━━━━━ THE DATA ━━━━━
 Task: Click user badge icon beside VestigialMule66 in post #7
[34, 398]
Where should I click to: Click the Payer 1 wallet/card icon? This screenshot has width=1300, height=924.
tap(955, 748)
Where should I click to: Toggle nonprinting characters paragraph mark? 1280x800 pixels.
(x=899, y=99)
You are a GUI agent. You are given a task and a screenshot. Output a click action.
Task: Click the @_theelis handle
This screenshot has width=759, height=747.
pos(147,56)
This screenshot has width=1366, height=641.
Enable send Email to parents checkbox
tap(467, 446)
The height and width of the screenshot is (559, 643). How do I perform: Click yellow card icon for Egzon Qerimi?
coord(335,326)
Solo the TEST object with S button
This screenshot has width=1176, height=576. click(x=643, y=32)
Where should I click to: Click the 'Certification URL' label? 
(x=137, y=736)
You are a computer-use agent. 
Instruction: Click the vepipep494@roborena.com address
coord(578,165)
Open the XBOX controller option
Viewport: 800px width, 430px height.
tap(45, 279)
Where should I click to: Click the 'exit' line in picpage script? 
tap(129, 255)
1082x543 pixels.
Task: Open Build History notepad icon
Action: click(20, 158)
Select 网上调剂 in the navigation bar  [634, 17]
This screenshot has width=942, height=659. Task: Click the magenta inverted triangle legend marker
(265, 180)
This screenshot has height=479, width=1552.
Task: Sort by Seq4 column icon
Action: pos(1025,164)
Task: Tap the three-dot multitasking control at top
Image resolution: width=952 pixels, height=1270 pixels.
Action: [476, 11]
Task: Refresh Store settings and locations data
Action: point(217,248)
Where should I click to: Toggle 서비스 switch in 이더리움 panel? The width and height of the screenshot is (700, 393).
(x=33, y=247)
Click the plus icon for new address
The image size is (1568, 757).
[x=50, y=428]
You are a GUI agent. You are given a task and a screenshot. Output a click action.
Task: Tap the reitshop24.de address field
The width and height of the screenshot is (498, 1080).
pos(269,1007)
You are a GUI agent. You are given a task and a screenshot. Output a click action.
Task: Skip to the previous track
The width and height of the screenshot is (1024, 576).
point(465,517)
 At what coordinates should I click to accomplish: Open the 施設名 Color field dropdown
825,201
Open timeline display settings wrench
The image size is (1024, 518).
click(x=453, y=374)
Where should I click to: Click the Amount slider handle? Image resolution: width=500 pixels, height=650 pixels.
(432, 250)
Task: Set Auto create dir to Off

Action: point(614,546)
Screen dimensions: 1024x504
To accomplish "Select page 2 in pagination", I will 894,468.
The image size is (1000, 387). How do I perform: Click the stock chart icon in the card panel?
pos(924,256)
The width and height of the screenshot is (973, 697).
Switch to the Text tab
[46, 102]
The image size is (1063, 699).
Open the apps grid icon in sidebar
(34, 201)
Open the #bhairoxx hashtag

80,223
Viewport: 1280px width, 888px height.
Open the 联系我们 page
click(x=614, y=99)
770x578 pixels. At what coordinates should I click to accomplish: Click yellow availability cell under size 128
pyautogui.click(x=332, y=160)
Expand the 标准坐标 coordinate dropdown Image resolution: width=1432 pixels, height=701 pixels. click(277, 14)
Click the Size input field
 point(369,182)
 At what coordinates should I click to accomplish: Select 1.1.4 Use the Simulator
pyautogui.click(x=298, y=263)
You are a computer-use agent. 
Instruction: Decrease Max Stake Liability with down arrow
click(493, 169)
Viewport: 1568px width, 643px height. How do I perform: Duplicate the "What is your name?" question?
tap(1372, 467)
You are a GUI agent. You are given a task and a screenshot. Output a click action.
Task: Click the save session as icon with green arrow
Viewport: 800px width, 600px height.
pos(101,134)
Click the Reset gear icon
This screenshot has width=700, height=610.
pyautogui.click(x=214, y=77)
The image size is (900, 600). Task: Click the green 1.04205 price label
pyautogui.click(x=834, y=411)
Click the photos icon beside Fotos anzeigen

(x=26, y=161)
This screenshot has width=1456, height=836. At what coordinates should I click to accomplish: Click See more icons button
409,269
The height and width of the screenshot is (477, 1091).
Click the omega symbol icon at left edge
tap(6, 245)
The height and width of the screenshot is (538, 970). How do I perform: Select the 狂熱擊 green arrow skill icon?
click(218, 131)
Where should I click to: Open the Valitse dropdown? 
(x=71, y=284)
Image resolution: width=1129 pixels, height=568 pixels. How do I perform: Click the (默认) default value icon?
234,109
━━━━━
**PROBLEM TO WORK ON**
Each line above is to be repeated exactly.

**EXERCISE RESULT**
 Task: Click user badge icon beside VestigialMule66 in post #7
[34, 398]
Where should I click to: Click the Payer 1 wallet/card icon? This screenshot has width=1300, height=924.
tap(955, 748)
Where should I click to: Toggle nonprinting characters paragraph mark? 1280x800 pixels.
(x=899, y=99)
You are a GUI agent. You are given a task and a screenshot. Output a click action.
Task: Click the @_theelis handle
This screenshot has width=759, height=747.
pos(147,56)
This screenshot has width=1366, height=641.
Enable send Email to parents checkbox
tap(467, 446)
The height and width of the screenshot is (559, 643). How do I perform: Click yellow card icon for Egzon Qerimi?
coord(335,326)
Solo the TEST object with S button
This screenshot has width=1176, height=576. click(x=643, y=32)
Where should I click to: Click the 'Certification URL' label? 
(x=137, y=736)
You are a computer-use agent. 
Instruction: Click the vepipep494@roborena.com address
coord(578,165)
Open the XBOX controller option
Viewport: 800px width, 430px height.
tap(45, 279)
Where should I click to: Click the 'exit' line in picpage script? 
tap(129, 255)
1082x543 pixels.
Task: Open Build History notepad icon
Action: click(20, 158)
Select 网上调剂 in the navigation bar  [634, 17]
This screenshot has width=942, height=659. Task: Click the magenta inverted triangle legend marker
(265, 180)
This screenshot has height=479, width=1552.
Task: Sort by Seq4 column icon
Action: pos(1025,164)
Task: Tap the three-dot multitasking control at top
Image resolution: width=952 pixels, height=1270 pixels.
Action: [476, 11]
Task: Refresh Store settings and locations data
Action: point(217,248)
Where should I click to: Toggle 서비스 switch in 이더리움 panel? The width and height of the screenshot is (700, 393).
(x=33, y=247)
Click the plus icon for new address
The image size is (1568, 757).
[x=50, y=428]
You are a GUI agent. You are given a task and a screenshot. Output a click action.
Task: Tap the reitshop24.de address field
The width and height of the screenshot is (498, 1080).
pos(269,1007)
You are a GUI agent. You are given a task and a screenshot. Output a click action.
Task: Skip to the previous track
The width and height of the screenshot is (1024, 576).
point(465,517)
 At what coordinates should I click to accomplish: Open the 施設名 Color field dropdown
825,201
Open timeline display settings wrench
The image size is (1024, 518).
click(x=453, y=374)
Where should I click to: Click the Amount slider handle? Image resolution: width=500 pixels, height=650 pixels.
(432, 250)
Task: Set Auto create dir to Off

Action: point(614,546)
Screen dimensions: 1024x504
To accomplish "Select page 2 in pagination", I will 894,468.
The image size is (1000, 387). How do I perform: Click the stock chart icon in the card panel?
pos(924,256)
The width and height of the screenshot is (973, 697).
Switch to the Text tab
[46, 102]
The image size is (1063, 699).
Open the apps grid icon in sidebar
(34, 201)
Open the #bhairoxx hashtag

80,223
Viewport: 1280px width, 888px height.
Open the 联系我们 page
click(x=614, y=99)
770x578 pixels. At what coordinates should I click to accomplish: Click yellow availability cell under size 128
pyautogui.click(x=332, y=160)
Expand the 标准坐标 coordinate dropdown Image resolution: width=1432 pixels, height=701 pixels. click(277, 14)
Click the Size input field
 point(369,182)
 At what coordinates should I click to accomplish: Select 1.1.4 Use the Simulator
pyautogui.click(x=298, y=263)
You are a computer-use agent. 
Instruction: Decrease Max Stake Liability with down arrow
click(493, 169)
Viewport: 1568px width, 643px height. How do I perform: Duplicate the "What is your name?" question?
tap(1372, 467)
You are a GUI agent. You are given a task and a screenshot. Output a click action.
Task: Click the save session as icon with green arrow
Viewport: 800px width, 600px height.
pos(101,134)
Click the Reset gear icon
This screenshot has width=700, height=610.
pyautogui.click(x=214, y=77)
The image size is (900, 600). Task: Click the green 1.04205 price label
pyautogui.click(x=834, y=411)
Click the photos icon beside Fotos anzeigen

(x=26, y=161)
This screenshot has width=1456, height=836. At what coordinates should I click to accomplish: Click See more icons button
409,269
The height and width of the screenshot is (477, 1091).
Click the omega symbol icon at left edge
tap(6, 245)
The height and width of the screenshot is (538, 970). How do I perform: Select the 狂熱擊 green arrow skill icon?
click(218, 131)
Where should I click to: Open the Valitse dropdown? 
(x=71, y=284)
Image resolution: width=1129 pixels, height=568 pixels. How do I perform: Click the (默认) default value icon?
234,109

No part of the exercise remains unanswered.